* **GIVEN TASK 1**
From the Maggie May review, return the stretch from "Music and Lyrics: Lionel" through "with moderated expectations.", copied word for word.
* **GIVEN TASK 2**
Answer these questions using the Maggie May review:
(a) Who wrote the book for the musical?
(b) What inspired Maggie May?
(c) Who is the corrupt union leader in the story?
* **GIVEN TASK 3**
Continue the review of the Maggie May revival at the Finborough Theatre, picking up after its final sentence.

## Start TEXT SEGMENT

REVIEW! Maggie May by SDWC Productions @ the Finborough Theatre

Music and Lyrics: Lionel Bart
Book: Alun Owen
Director: Matthew Iliffe
Musical Director: Henry Brennan
Choreographer: Sam Spencer-Lane
Review by Peter Hoekstra-Bass and Sophia Halpin

James Darch and Kara Lily Hayworth in Maggie May at Finborough Theatre (courtesy Ali Wright) (4).jpg

Image credit: Ali Wright

When one hears of a revival of a musical that hasn’t seen the London stage for over fifty years, it is understandable to respond with a measure of scepticism. The stage is always hungry for vibrant musical productions, whether old or new, and five decades of West End silence do not speak well to a show’s calibre. The production at the Finborough Theatre proudly touts their season of Maggie May as the first professional UK production in over fifty years. I went in with moderated expectations.

Inspired by the folk ballad of the same name, Maggie May tells the story of two young lovers: Pat Casey, son and heir apparent of the once-and-future king of the docklands unionists, and Pat’s sweetheart – the titular heroine, a Liverpudlian sex worker-with-a-heart-of-gold. The show is unrepentantly political and working class, as most of the action is given over to the struggles of Casey and his friends against the establishment, personified in their corrupt union leader Willie Morgan.

## End TEXT SEGMENT
## Start INFORMATION GIVEN

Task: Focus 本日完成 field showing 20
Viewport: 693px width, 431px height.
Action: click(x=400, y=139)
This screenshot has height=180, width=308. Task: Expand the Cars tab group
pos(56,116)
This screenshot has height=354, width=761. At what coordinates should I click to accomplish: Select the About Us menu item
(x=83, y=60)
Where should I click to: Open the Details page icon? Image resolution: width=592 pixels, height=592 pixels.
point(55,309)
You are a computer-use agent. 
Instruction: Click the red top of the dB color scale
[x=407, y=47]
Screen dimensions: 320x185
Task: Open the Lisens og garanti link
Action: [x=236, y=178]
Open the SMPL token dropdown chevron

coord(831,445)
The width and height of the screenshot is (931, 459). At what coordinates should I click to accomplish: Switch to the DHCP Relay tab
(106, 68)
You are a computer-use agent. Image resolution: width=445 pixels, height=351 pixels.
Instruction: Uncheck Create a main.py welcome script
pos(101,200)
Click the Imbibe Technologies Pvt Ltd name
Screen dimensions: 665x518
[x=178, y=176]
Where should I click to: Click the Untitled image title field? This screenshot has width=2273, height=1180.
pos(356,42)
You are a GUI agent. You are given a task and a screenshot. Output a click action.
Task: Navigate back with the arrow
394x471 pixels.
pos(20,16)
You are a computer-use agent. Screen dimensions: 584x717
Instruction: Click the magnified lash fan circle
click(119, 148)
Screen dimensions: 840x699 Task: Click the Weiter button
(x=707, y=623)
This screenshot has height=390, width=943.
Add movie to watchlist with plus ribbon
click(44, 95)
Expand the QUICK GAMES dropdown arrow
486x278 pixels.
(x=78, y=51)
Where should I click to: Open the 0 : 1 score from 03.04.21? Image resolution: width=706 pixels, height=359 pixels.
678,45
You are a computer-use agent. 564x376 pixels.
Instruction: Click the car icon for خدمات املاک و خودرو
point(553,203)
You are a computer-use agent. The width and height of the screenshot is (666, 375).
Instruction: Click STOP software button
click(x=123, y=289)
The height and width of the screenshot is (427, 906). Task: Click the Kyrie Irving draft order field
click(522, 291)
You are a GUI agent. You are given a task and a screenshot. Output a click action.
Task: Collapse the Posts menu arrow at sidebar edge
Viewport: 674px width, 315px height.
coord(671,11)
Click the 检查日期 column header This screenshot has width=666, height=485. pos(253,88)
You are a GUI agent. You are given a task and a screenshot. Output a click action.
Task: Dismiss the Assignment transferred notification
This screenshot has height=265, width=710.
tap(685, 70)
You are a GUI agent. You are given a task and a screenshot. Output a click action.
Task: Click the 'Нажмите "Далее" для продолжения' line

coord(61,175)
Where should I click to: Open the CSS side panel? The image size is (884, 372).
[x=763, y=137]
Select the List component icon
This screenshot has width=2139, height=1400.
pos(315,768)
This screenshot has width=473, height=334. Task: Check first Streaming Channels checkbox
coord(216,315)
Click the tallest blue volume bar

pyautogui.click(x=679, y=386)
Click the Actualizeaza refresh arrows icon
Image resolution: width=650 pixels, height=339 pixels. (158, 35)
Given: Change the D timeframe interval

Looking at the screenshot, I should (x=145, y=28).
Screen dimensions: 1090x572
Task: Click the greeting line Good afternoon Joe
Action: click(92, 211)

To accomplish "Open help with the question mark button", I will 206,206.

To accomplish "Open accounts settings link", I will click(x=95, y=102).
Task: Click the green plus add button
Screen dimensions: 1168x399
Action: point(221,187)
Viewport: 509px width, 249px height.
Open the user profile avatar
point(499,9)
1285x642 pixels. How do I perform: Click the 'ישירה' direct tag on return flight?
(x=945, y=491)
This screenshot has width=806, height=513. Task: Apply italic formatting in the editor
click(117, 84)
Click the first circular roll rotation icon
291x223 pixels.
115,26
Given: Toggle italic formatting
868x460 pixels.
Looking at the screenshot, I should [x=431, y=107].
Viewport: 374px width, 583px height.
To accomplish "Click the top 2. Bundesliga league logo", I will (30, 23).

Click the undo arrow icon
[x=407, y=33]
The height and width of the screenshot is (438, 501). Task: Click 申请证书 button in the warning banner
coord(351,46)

## End INFORMATION GIVEN

* **TASK RESULT 1**
Music and Lyrics: Lionel Bart
Book: Alun Owen
Director: Matthew Iliffe
Musical Director: Henry Brennan
Choreographer: Sam Spencer-Lane
Review by Peter Hoekstra-Bass and Sophia Halpin

James Darch and Kara Lily Hayworth in Maggie May at Finborough Theatre (courtesy Ali Wright) (4).jpg

Image credit: Ali Wright

When one hears of a revival of a musical that hasn’t seen the London stage for over fifty years, it is understandable to respond with a measure of scepticism. The stage is always hungry for vibrant musical productions, whether old or new, and five decades of West End silence do not speak well to a show’s calibre. The production at the Finborough Theatre proudly touts their season of Maggie May as the first professional UK production in over fifty years. I went in with moderated expectations.

* **TASK RESULT 2**
(a) Alun Owen
(b) The folk ballad of the same name
(c) Willie Morgan

* **TASK RESULT 3**
While the refrains of “Solidarity Forever” seem to echo over almost every scene, the political backdrop of the story is rarely more than that, as the broad beats of the story could be put over any narrative aesthetic and work just as well. Indeed, in his role as the son of a union organiser murdered by the police and heir presumptive to his father’s position, Patrick Casey has more of Aragorn about him than he does Enjolras. And while the themes of social stratification, exploitation of workers, and economic hardship may still ring true today, the piece shows its age in its one-note depictions of women. It’s certainly the sort of mid-twentieth century musical in which the boys sing about politics, social change, identity, and personal destiny, and the girls sing about… boys.

Joshua Barton, Kara Lily Hayworth and Michael Nelson in Maggie May at Finborough Theatre (courtesy Ali Wright).jpg

Image credit: Ali Wright

By a significant margin, the weakest element of this revival of Maggie May is the book itself, which is to say that this is an excellent production of some mediocre material.

The cast (seemingly impossibly large for the pub-theatre scale of the production) is uniformly excellent, and it was hard to believe they had only been performing together for a few days. Whether in their roles as friends or foes, lovers or rivals, the chemistry was always vivid and convincing between all the characters, and the obvious comfort the cast had with each other was keenly felt by the audience.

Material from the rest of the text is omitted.